You have my full permission to implement this project any way you please.
I solved a similar problem in the Abundance language which ran in 16-bit DOS mode using a technique I called gespenstering. There I loaded the program twice, at different addresses, took snapshots of RAM, and from that discovered which addresses needed relocation, and constructed an EXE file, with all the classes and the application preloaded.
Unfortunately the Microsoft documentation on how 32-bit exe headers work is exceedingly expensive, and I don’t have it. I have picked up only snippets of knowledge here and there.
We need to seek a similar solution for JVMs that run in Windows and NT in 32-bit flat mode. I believe that most of the time you can count on apps being loaded at the same address, which means much of the relocation information is redundant. If you can’t load at the desired address, you revert to the old full load and save that for future reference. When you can, you just map your RAM image into VM and go, with zero load time.
You may still need some fixups for DLLs, but the resolution process could presume that offsets within a DLL have not changed. Using your own table of fixup points would be considerably faster than using the system loader to resolve each symbol individually.
Solving this is much simpler if you have the source code to the JVM. You can then localise all DLL references in easy-to-patch tables.
Another approach would be to arrange at boot time that the DLLs get loaded in standard places in VM, and are pinned, so you need not worry about resolving those symbols a different way each time a JVM is loaded.
Unfortunately, any solution to the problem is not very portable. You need to solve it for each JVM on each platform. JITs present further challenges.
However the reward is high. Java would suddenly become much more spritely. Its reputation for slowness has little to do with execution speed. People are complaining about the long time to load the JVM and load the standard classes. Sun has shown absolutely zero interest in the problem of slow program load. You will be a Java hero. Ideally you would also solve it for the JVMs loaded within browsers where the wait time is especially onerous given the tiny size of the Applet finally invoked.
You might sidestep the relocation problem by having a relocatable header stub that checked if we were loading at precisely the same spot as last time and the DLLs were in the same spots. If so, it loads the old ram image; if not it loads in the traditional slow way and takes a new snapshot.
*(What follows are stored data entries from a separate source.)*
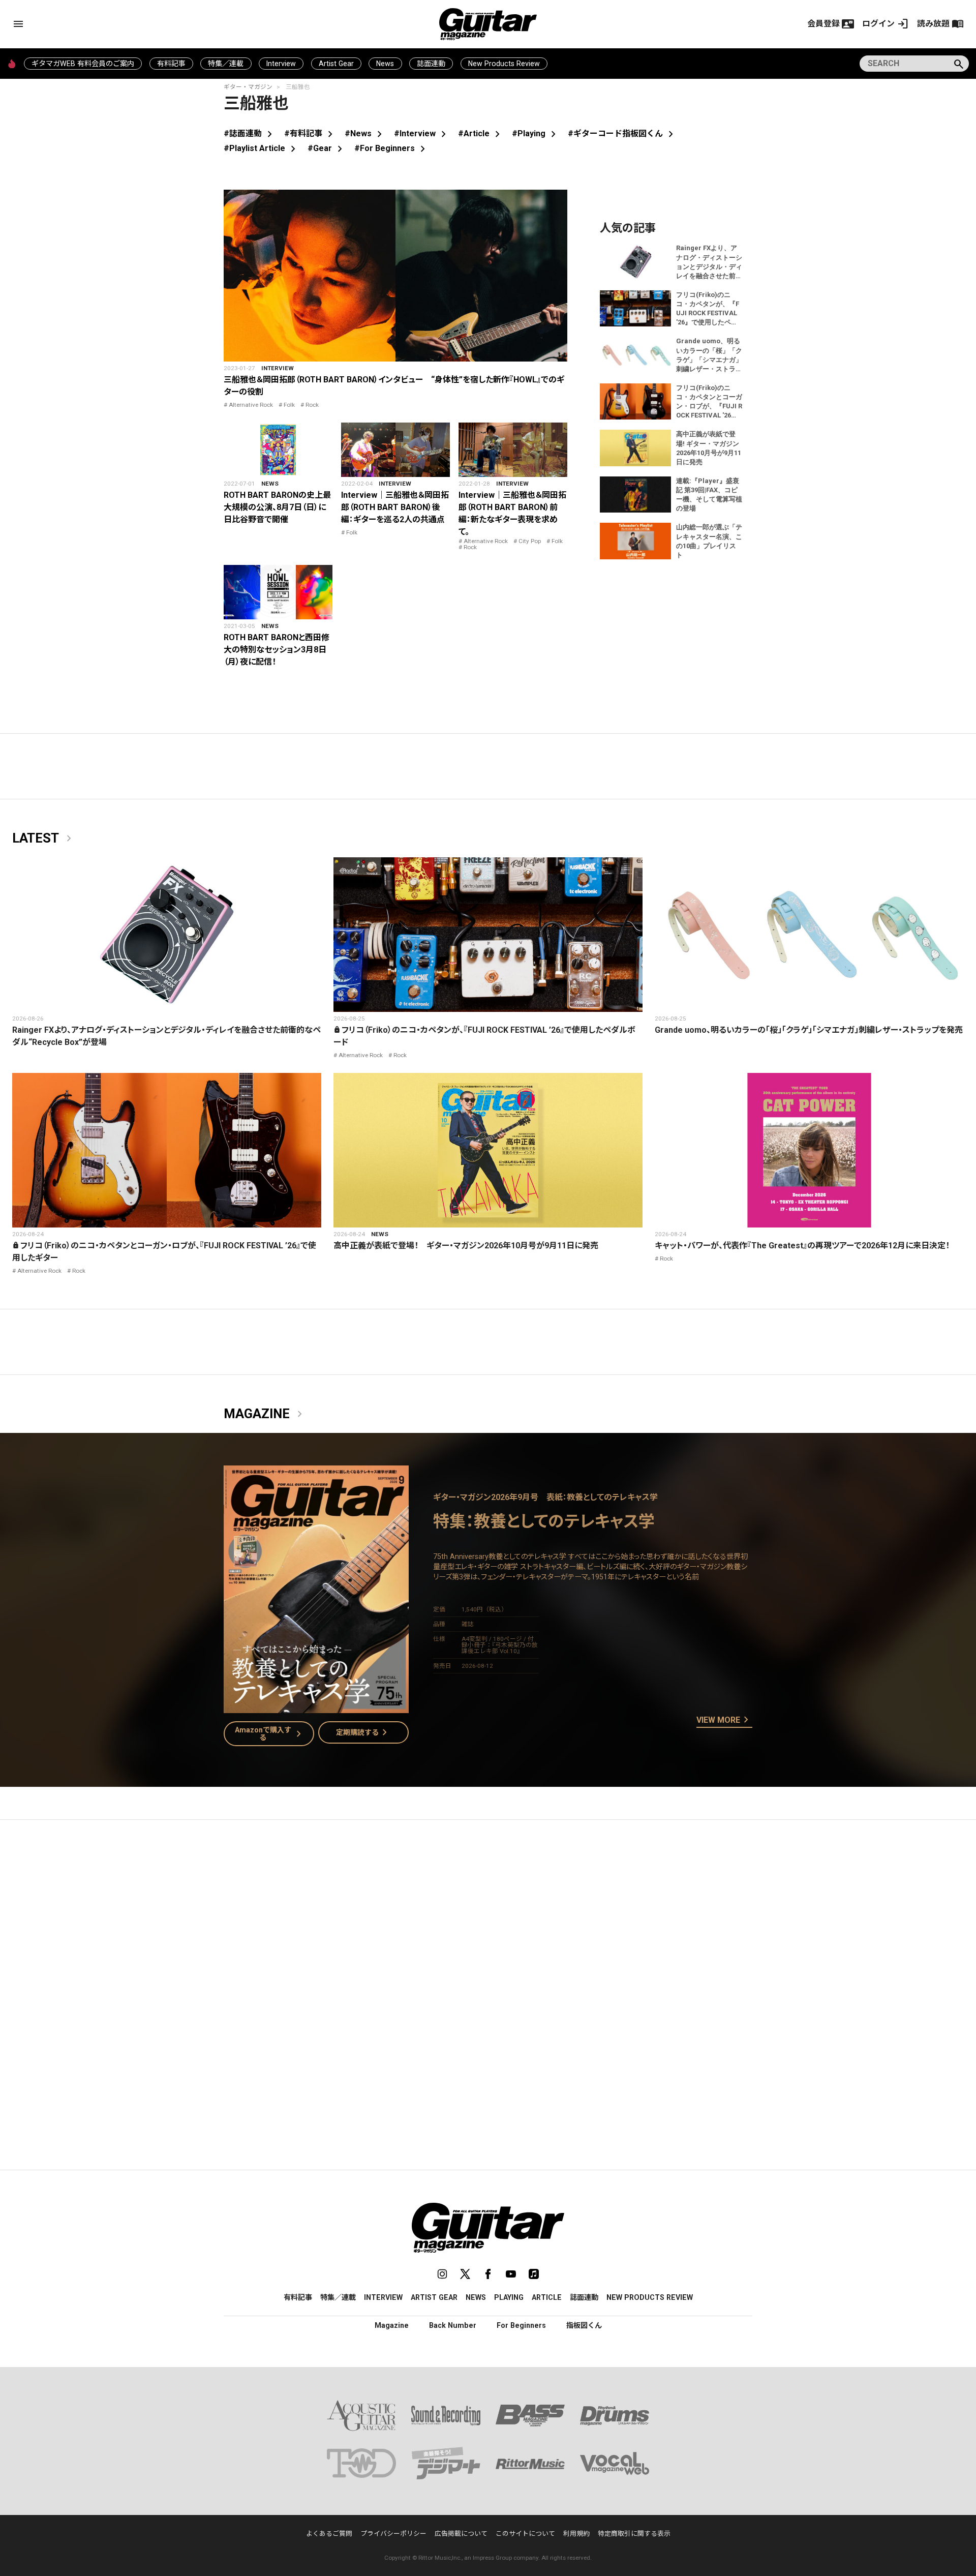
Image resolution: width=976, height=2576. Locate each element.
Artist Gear (336, 63)
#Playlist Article (261, 148)
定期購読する (363, 1732)
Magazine (265, 1414)
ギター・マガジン (248, 87)
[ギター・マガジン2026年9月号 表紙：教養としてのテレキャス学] (316, 1707)
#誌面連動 (250, 133)
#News (365, 133)
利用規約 (576, 2533)
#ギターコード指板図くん (622, 133)
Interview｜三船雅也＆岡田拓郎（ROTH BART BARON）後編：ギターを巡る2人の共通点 (395, 507)
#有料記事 (310, 133)
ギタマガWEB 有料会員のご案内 (83, 63)
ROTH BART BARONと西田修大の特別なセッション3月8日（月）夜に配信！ (276, 650)
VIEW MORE (724, 1720)
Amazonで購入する (270, 1733)
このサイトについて (525, 2533)
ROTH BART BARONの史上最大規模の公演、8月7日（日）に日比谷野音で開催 (277, 507)
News (385, 63)
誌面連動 (431, 63)
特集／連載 (225, 63)
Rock (312, 404)
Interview (281, 63)
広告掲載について (461, 2533)
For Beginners (521, 2325)
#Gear (327, 148)
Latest (43, 838)
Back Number (452, 2325)
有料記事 (171, 63)
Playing (509, 2297)
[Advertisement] (488, 1923)
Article (547, 2297)
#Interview (422, 133)
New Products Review (504, 63)
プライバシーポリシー (393, 2533)
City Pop (529, 541)
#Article (481, 133)
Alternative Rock (251, 404)
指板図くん (584, 2325)
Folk (289, 404)
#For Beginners (391, 148)
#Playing (536, 133)
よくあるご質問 (329, 2533)
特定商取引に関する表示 (634, 2533)
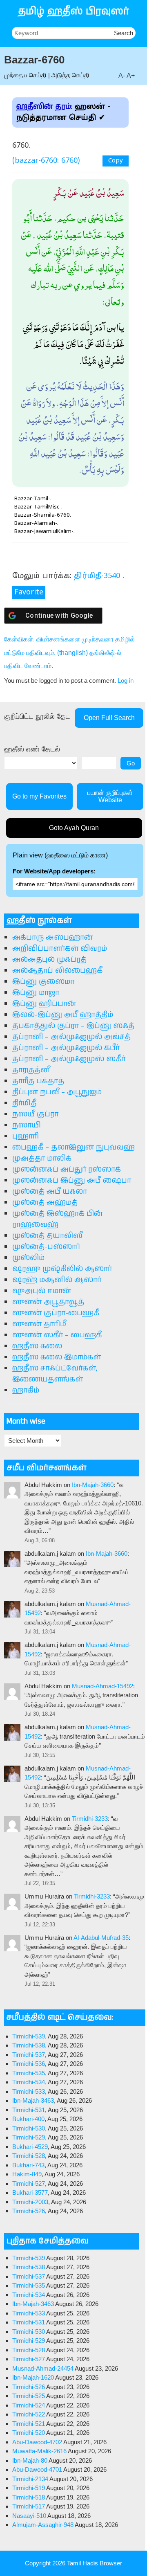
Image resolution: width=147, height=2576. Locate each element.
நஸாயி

It is important that somebody tackle this problem, even crudely, just to show Sun the value of solving it properly. Ideally, the feature should be built into the operating system for every frequently used application.
If you want to tackle this project, find the Microsoft documentation on the format of DOS 16-bit EXE file headers and Win32 32-bit flat EXE file headers. Ask the Google search engine about "DOS exe header" and "Windows exe header". Have a look at how BBL does gespenstering in DOS with 16-bit code. See the GESPEN.BLK Forth source code file. Read the documentation part of BBL Forth on gespenstering. Start by converting your RAM snapshots into EXEs that must be loaded back at the exact same address, with the exact same DLLs already preloaded at exactly the same places. You might tackle the simpler 16-bit DOS EXE file header first for practice. Then add the ability to rebuild the DLL links and relocatability. Eventually tackle the JVM itself and any special initialisation it needs on restart. Then consider reducing the size of the RAM snapshot by dropping some easily recreated objects, avoiding garbage, compression etc. This project is similar to the Hibernation (Suspended Animation) Fast Program Load.